A pair of defendants were found guilty yesterday by a federal jury after being accused of wire fraud and conspiracy to commit wire fraud and mail fraud in a scheme where they scammed individuals with a bogus system that purportedly would get their consumer debts, like credit cards, auto loans, and mortgages, discharged without having to be paid.
The two defendants — Willie Lamont Hicks, aka Will Woodward, and Mary Ann Mendoza, aka Mary Ann Manuel — are each facing up to 20 years in prison for conspiracy to commit wire fraud and mail fraud and 20 years in prison for each of four counts of wire fraud. The pair will be sentenced in January.
For six years, the two — who represented themselves as partners and husband and wife — held in-person training sessions to teach individuals how to get their debts discharged. Hicks, who claimed to be an attorney, told victims that there was a number on the back of their Social Security cards and birth certificates that unlocked access to special bank accounts with funds owed to them by the U.S. government.

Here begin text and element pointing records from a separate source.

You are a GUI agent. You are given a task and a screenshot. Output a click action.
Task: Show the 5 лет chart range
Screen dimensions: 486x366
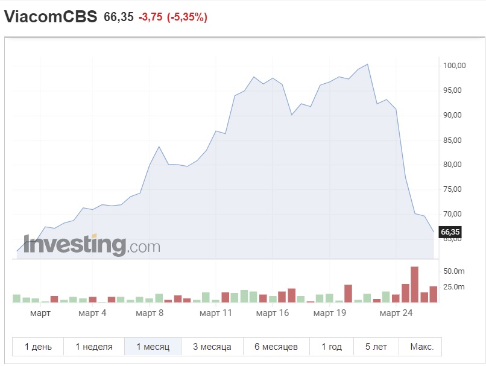pyautogui.click(x=376, y=347)
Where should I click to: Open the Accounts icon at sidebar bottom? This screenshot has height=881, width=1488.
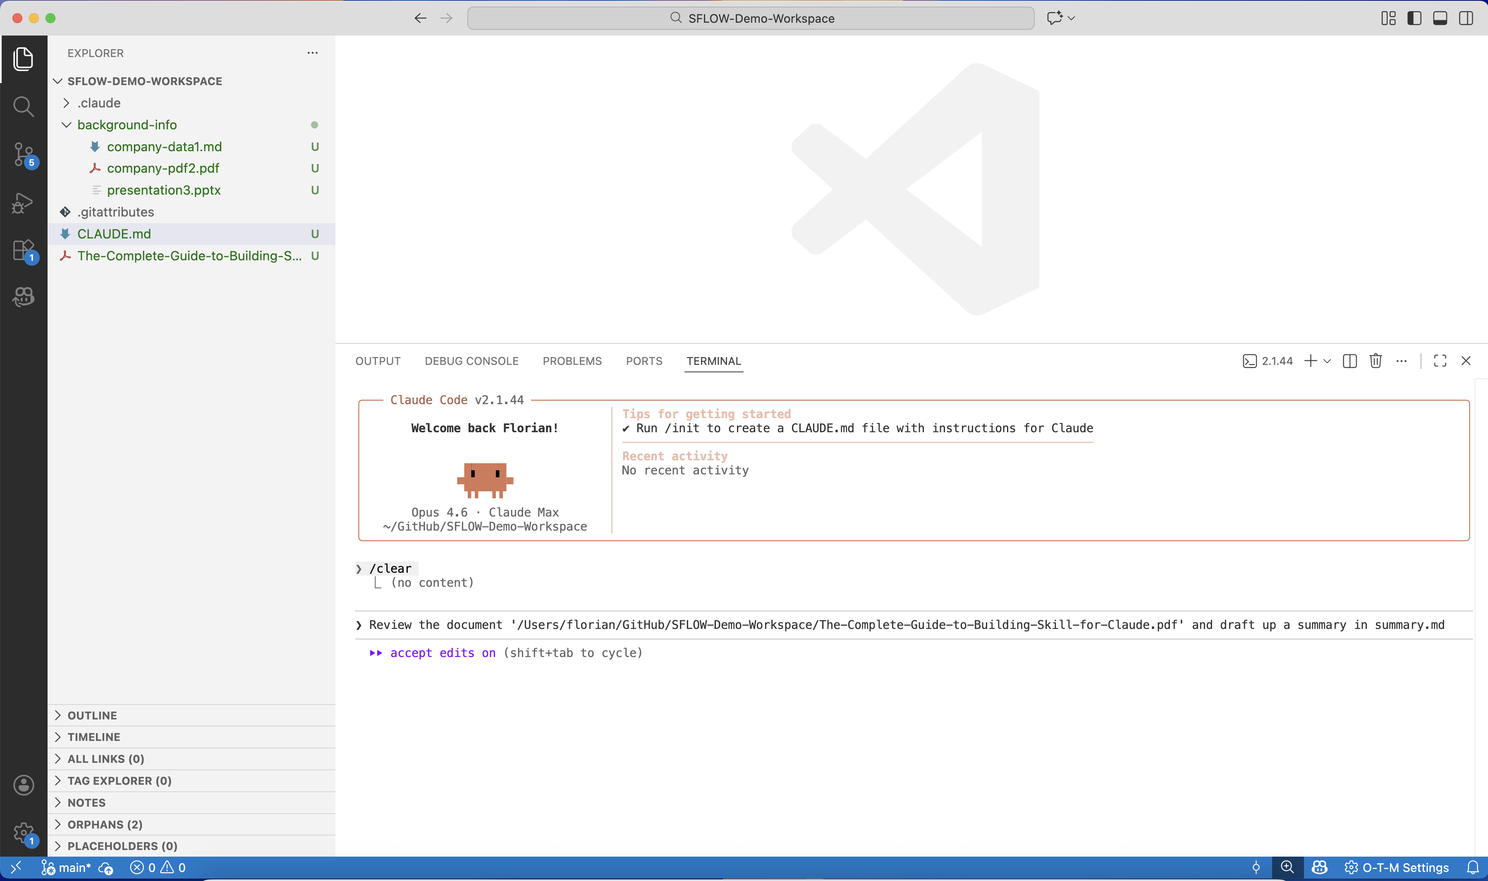click(x=23, y=785)
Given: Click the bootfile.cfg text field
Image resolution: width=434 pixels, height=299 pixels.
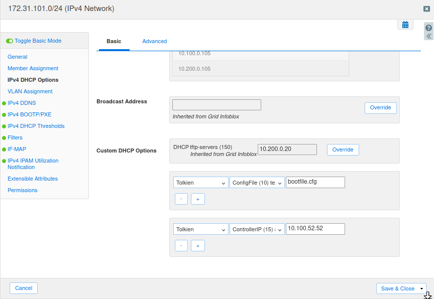Looking at the screenshot, I should [x=315, y=182].
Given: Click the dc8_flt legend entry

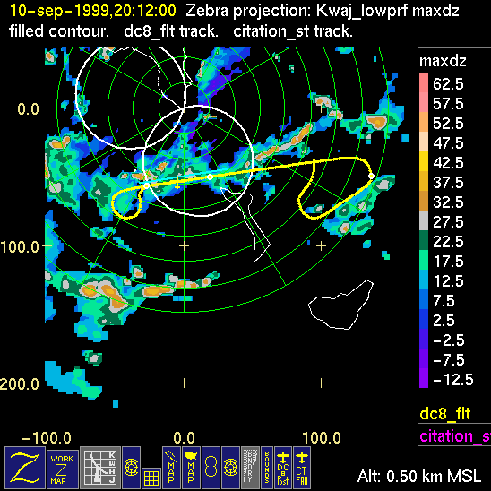Looking at the screenshot, I should [445, 413].
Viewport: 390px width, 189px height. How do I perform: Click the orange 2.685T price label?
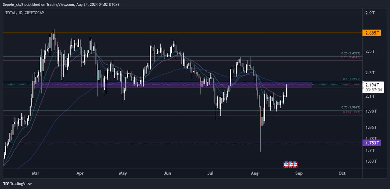pos(371,33)
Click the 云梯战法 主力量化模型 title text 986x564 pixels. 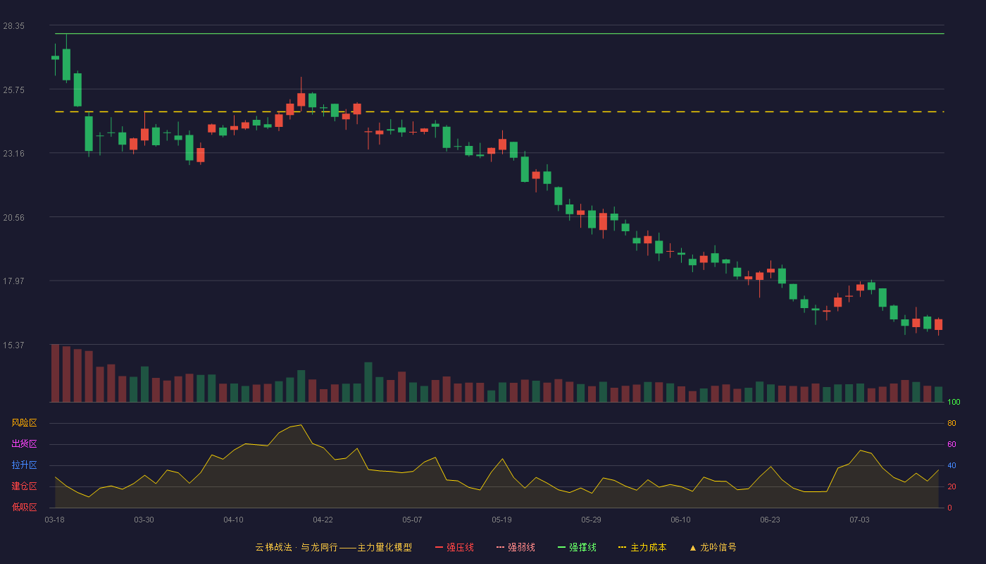333,547
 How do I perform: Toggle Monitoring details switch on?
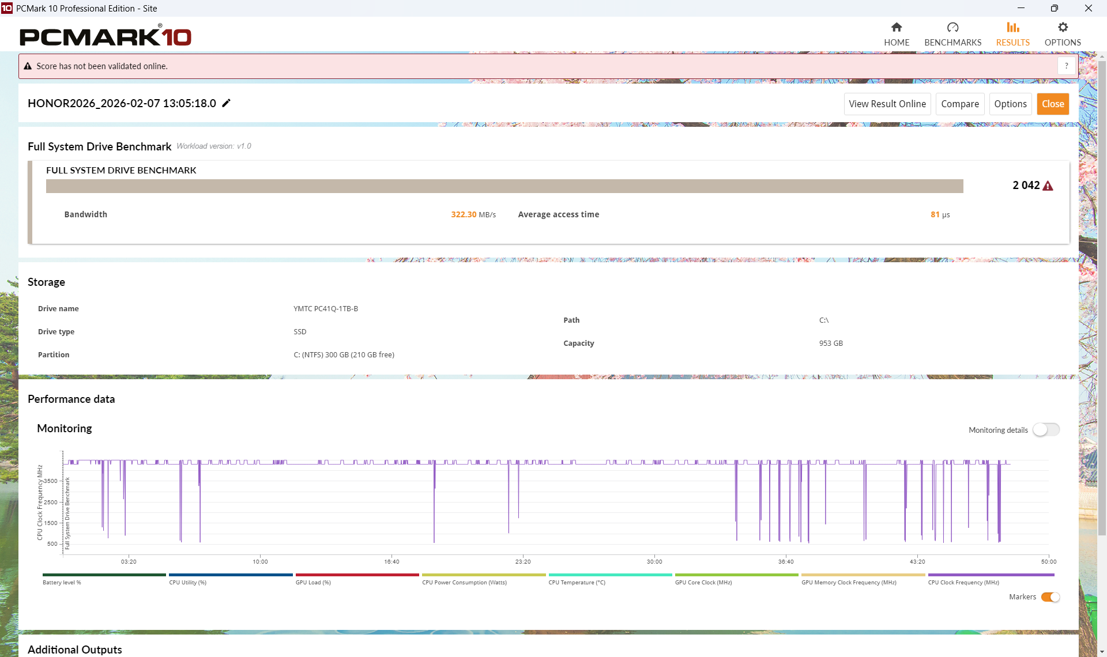pyautogui.click(x=1046, y=430)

All of those secrets, along with advice about how to create and use a trust into which the victims could transfer their assets without transferring any of their debts, cost the victims a fee equal to a percentage of the amount of debt they were carrying. Victims paid for the advice using cash, checks, and credit, while others liquidated their retirement savings, leased apartments, and purchased vehicles and office supplies for the defendants. One victim transferred almost $100,000 to the defendants. In total, victims paid the defendants more than $1 million.
The defendants used the victims’ personal information without their knowledge or permission and provided the victims with fraudulent documents, including Internal Revenue Service forms, that were allegedly necessary to have the debts discharged. The defendants mailed the fraudulent paperwork to the creditors, lenders, and IRS purporting to get the debts discharged.